SOURCE EXTRACT |
I don't know, it's an interesting question.  Let's go to The Google:

Senate Select Committee on Intelligence's  investigation, titled "POSTWAR FINDINGS ABOUT IRAQ’S WMD PROGRAMS AND LINKS TO TERRORISM AND HOW THEY COMPARE WITH PREWAR ASSESSMENTS" in *2006*:  http://www.gpo.gov/fdsys/pkg/CRPT-109srpt331/pdf/CRPT-109srpt331.pdf

A related one in *2004*:  http://web.mit.edu/simsong/www/iraqreport2-textunder.pdf

News story from *June 2003*:


> The *Senate Intelligence Committee* (search) will investigate whether intelligence assessments about Iraq's weapons of mass destruction program -- used in part to justify the war -- were accurate, committee Chairman Pat Roberts, R-Kan., said Wednesday.
> 
> Closed-door hearings will begin next week.
> 
> "This is an important part of Congress' oversight and we welcome it," said White House press secretary Ari Fleischer.



http://www.foxnews.com/story/2003/06/11/senate-intelligence-panel-to-hold-iraq-wmd-assessment/


----------



## DA SWO (Nov 2, 2013)

Scotth said:


> Because how many House committee's investigated no WMD in Iraq?  Let me be even more clear, how many different House committee's investigated that event when their guy was in the White House.  The answer is zero.
> 
> How many different House committee's investigated Benghazi when the other sides guy was in the White House.  The answer is 5.
> 
> Their was no WMD found in Iraq that related to the argument that the White House made to invade Iraq.  There was WMD found that came from the Iran/Iraq era and much of it was so depleted it needed lab testing to verify what it was because field testing didn't yield any results.  I don't know about the gear today but when I was doing NBC Recon back in the 80's bug juice gave us positive results just to illustrate how ineffective they were.  Remember we didn't invade Iraq to clean out Iran/Iraq era weapons.  The administration argued about remotely piloted planes for dispensing chemical agents, mobile agent labs on trailers and everything else that Powell talked about at the UN.  None of it was true and left over ineffective scrap doesn't fulfill the justification that lead us into that war.

RECORD EXCERPTS |

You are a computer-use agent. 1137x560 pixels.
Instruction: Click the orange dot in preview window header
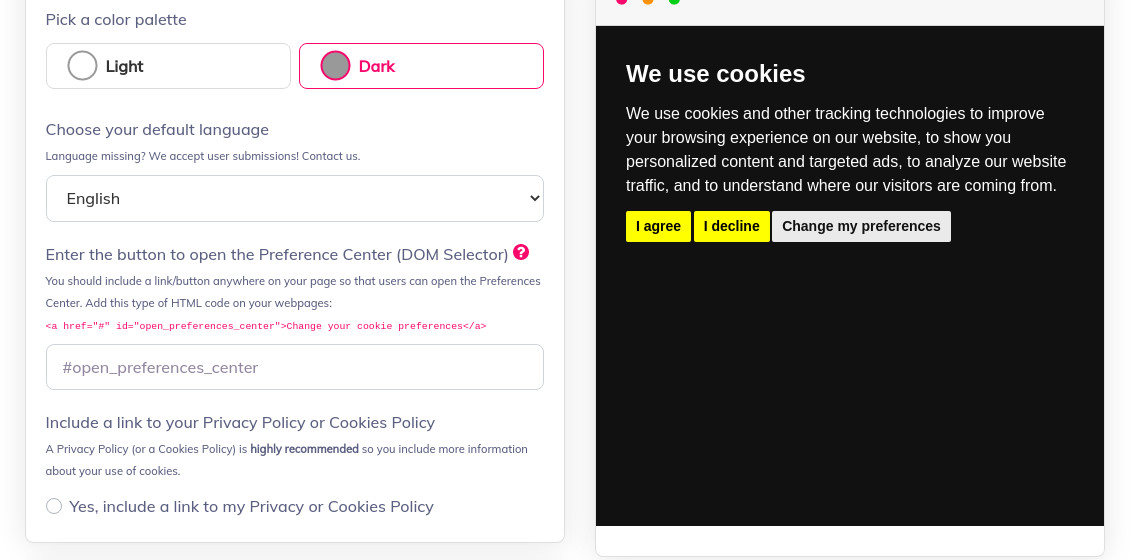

---

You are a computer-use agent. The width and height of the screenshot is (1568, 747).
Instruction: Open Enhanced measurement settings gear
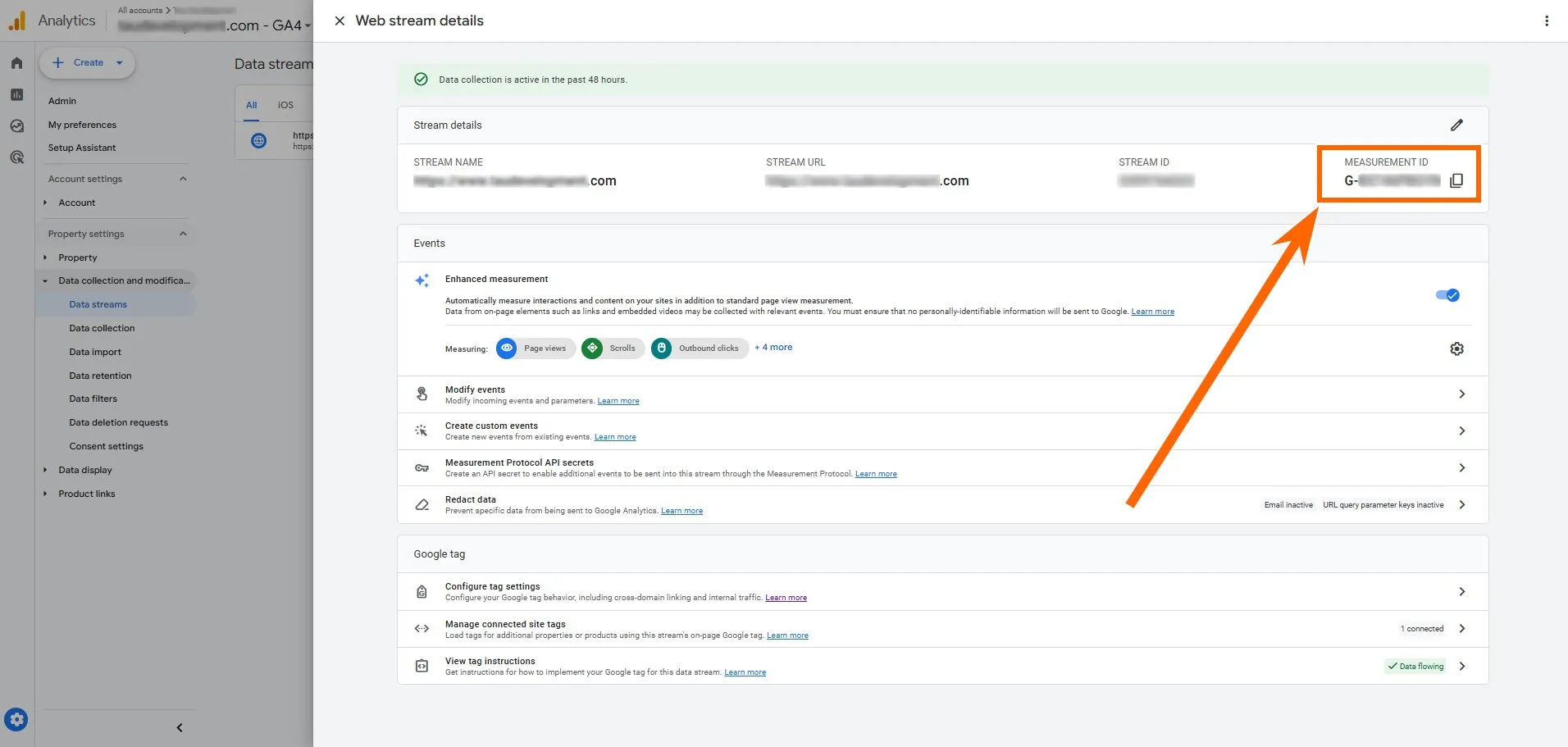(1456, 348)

--

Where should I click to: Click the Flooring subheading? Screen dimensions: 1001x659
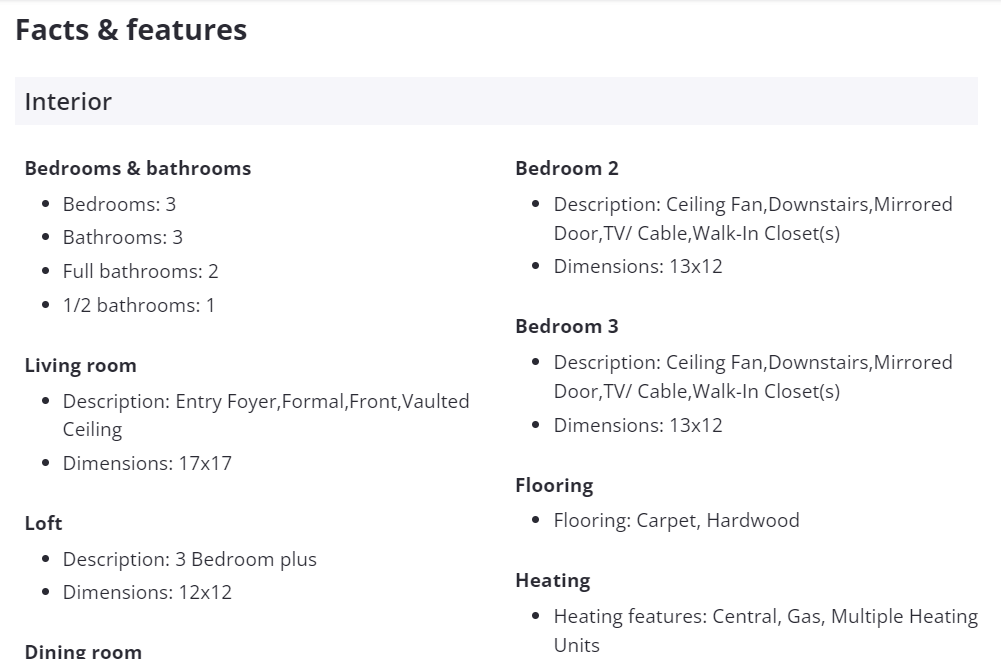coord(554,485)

REQUIRED TASKS |
- 1) Answer the following from the forum excerpt:
(a) In what year is the Senate Select Committee on Intelligence investigation on postwar findings about Iraq's WMD programs dated?
(b) According to the June 2003 news story, who said that the Senate Intelligence Committee would investigate the intelligence assessments about Iraq's weapons program?
(c) In the post by Scotth, how many different House committees are said to have investigated Benghazi?
- 2) Reproduce the forum excerpt from "## DA SWO (Nov" up to and including "answer is zero.".

TASK-BY-TASK ANSWERS |
- 1)
(a) 2006
(b) Committee Chairman Pat Roberts, R-Kan.
(c) Five

- 2)
## DA SWO (Nov 2, 2013)

Scotth said:


> Because how many House committee's investigated no WMD in Iraq?  Let me be even more clear, how many different House committee's investigated that event when their guy was in the White House.  The answer is zero.